**WHAT IS BEING ASKED**
Wherever a line in the records below contains "agent", copy that line.

**DATA FOR PROCESSING**

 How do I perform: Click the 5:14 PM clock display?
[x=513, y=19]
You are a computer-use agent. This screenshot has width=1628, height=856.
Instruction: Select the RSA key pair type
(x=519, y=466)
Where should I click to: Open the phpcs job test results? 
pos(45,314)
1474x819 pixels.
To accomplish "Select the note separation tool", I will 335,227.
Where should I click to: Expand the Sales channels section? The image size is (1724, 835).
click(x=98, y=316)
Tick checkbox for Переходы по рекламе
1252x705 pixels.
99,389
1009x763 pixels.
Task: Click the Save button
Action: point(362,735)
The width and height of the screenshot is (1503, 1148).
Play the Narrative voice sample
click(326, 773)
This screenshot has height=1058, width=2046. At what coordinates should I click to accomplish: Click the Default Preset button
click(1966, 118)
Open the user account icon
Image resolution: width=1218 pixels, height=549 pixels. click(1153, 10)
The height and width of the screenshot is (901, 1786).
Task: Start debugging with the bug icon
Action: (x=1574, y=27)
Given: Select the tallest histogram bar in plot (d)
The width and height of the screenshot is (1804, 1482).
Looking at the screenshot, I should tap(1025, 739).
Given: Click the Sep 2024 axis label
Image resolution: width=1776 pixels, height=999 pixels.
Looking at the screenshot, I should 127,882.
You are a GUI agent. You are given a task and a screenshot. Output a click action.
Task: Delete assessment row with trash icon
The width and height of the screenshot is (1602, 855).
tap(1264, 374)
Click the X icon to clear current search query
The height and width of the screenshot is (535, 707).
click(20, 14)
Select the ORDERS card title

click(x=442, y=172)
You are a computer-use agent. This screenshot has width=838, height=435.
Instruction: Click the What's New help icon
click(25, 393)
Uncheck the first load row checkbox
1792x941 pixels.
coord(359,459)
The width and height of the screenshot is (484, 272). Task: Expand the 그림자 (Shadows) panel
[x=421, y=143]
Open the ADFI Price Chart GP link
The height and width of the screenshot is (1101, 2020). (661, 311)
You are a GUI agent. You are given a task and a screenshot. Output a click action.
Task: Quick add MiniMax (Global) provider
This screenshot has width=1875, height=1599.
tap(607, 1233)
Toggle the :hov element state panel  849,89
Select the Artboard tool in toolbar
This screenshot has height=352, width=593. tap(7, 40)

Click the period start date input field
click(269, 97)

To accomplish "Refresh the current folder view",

**WRITTEN RESPONSE**
You are a computer-use agent. This screenshot has width=1628, height=856.
You are a GUI agent. You are given a task and a screenshot. Output a click action.
You are a computer-use agent. This screenshot has width=838, height=435.
You are a GUI agent. You are given a task and a screenshot. Output a click action.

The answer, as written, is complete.